[Opening RECORDS FOR THE EXERCISE section]
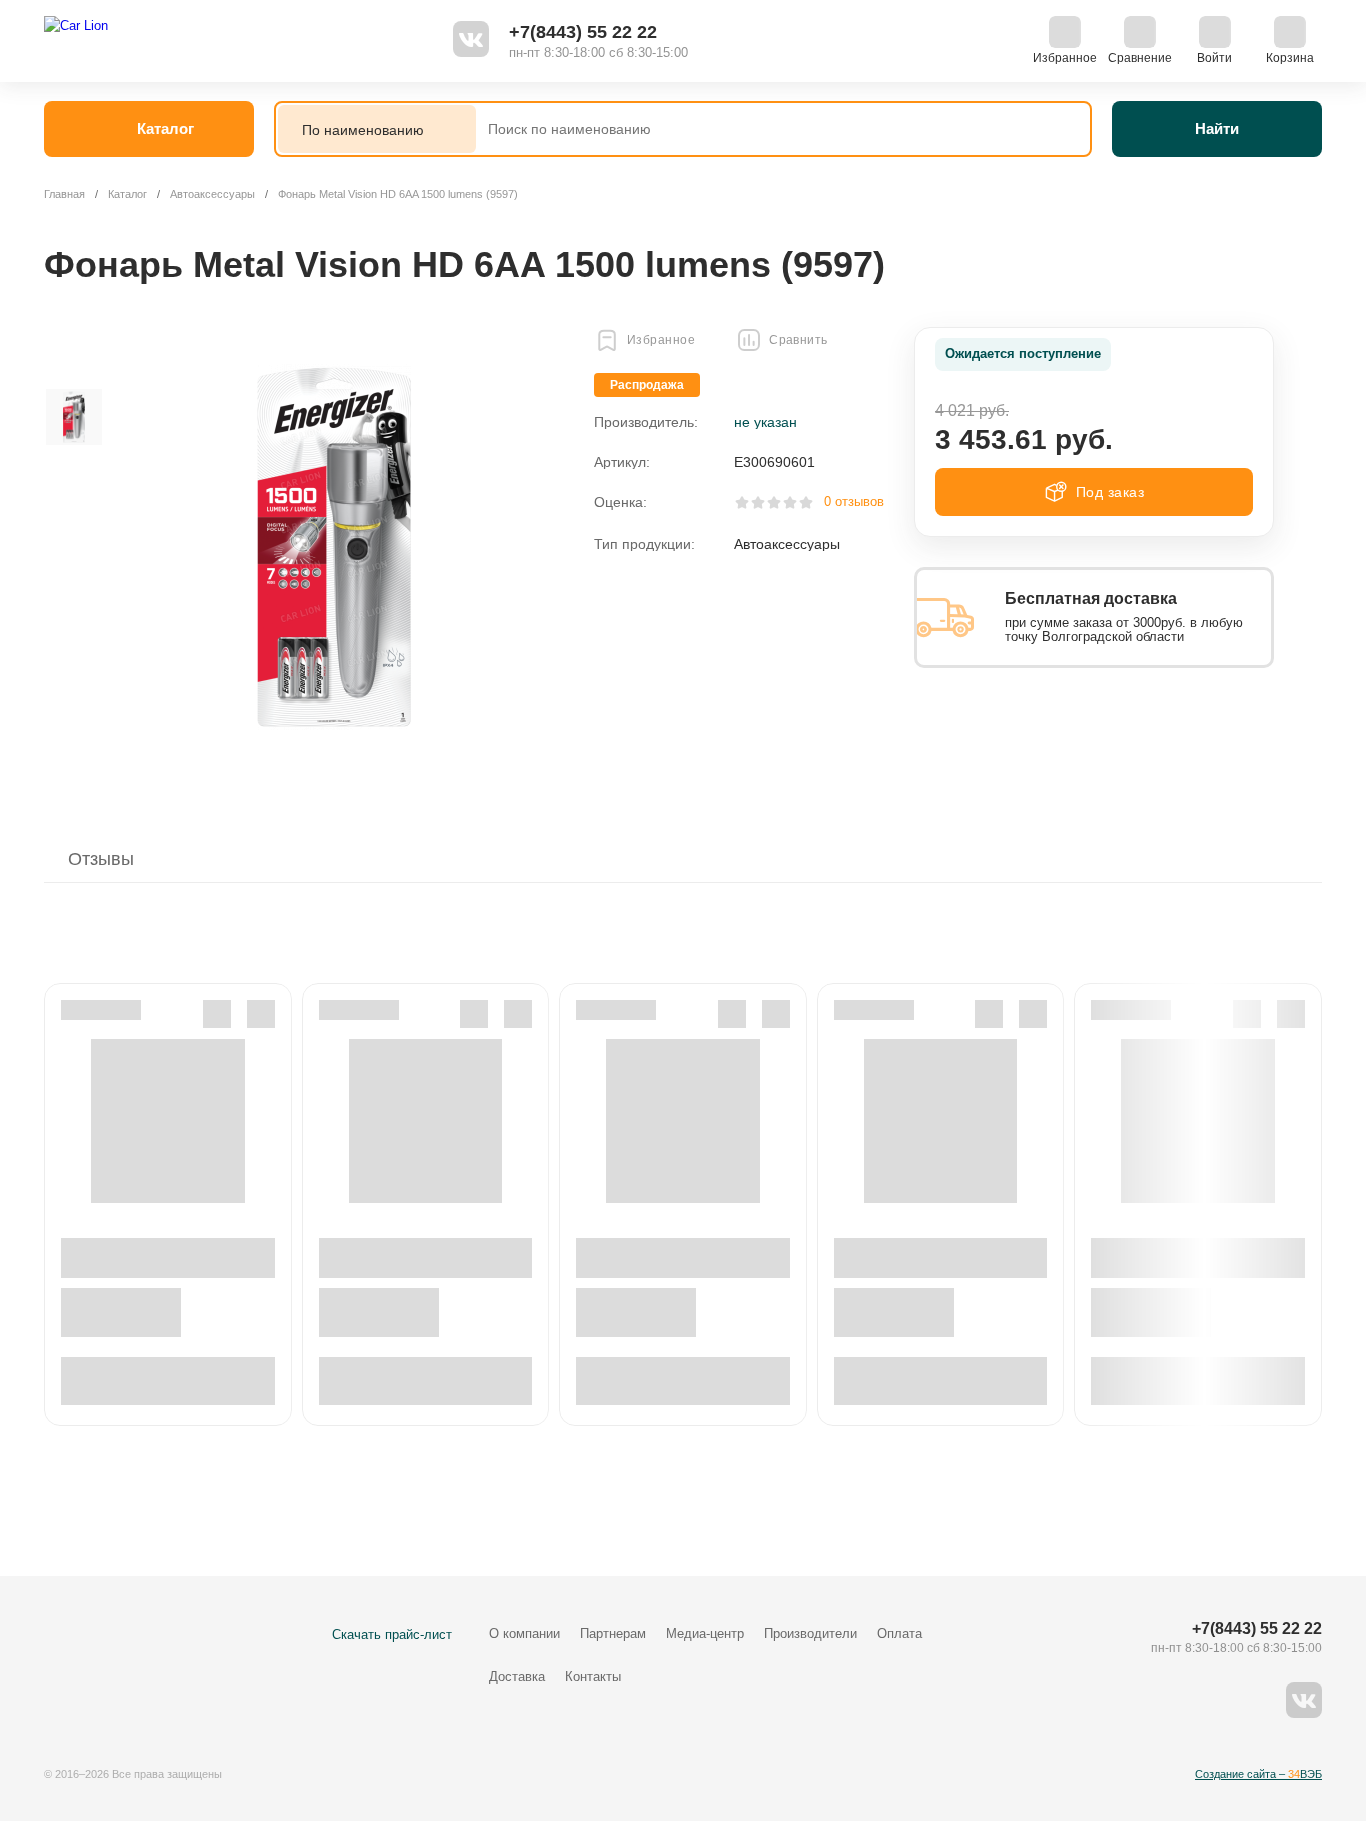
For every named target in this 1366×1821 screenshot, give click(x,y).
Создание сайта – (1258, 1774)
[Closing RECORDS FOR THE EXERCISE section]
[Opening RECORDS FOR THE EXERCISE section]
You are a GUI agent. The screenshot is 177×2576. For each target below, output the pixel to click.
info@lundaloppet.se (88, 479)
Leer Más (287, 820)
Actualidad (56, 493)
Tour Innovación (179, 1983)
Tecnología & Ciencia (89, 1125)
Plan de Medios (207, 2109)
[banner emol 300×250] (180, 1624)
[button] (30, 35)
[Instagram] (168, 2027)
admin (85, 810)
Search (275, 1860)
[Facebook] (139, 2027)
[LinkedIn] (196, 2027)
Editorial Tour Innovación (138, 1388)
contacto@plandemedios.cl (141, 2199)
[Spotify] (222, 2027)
[Closing RECORDS FOR THE EXERCISE section]
→ **EXERCISE**
Take from the listing above each line that contains the string "Tour".

→ **WRITTEN REPLY**
Tour Innovación (179, 1983)
Editorial Tour Innovación (138, 1388)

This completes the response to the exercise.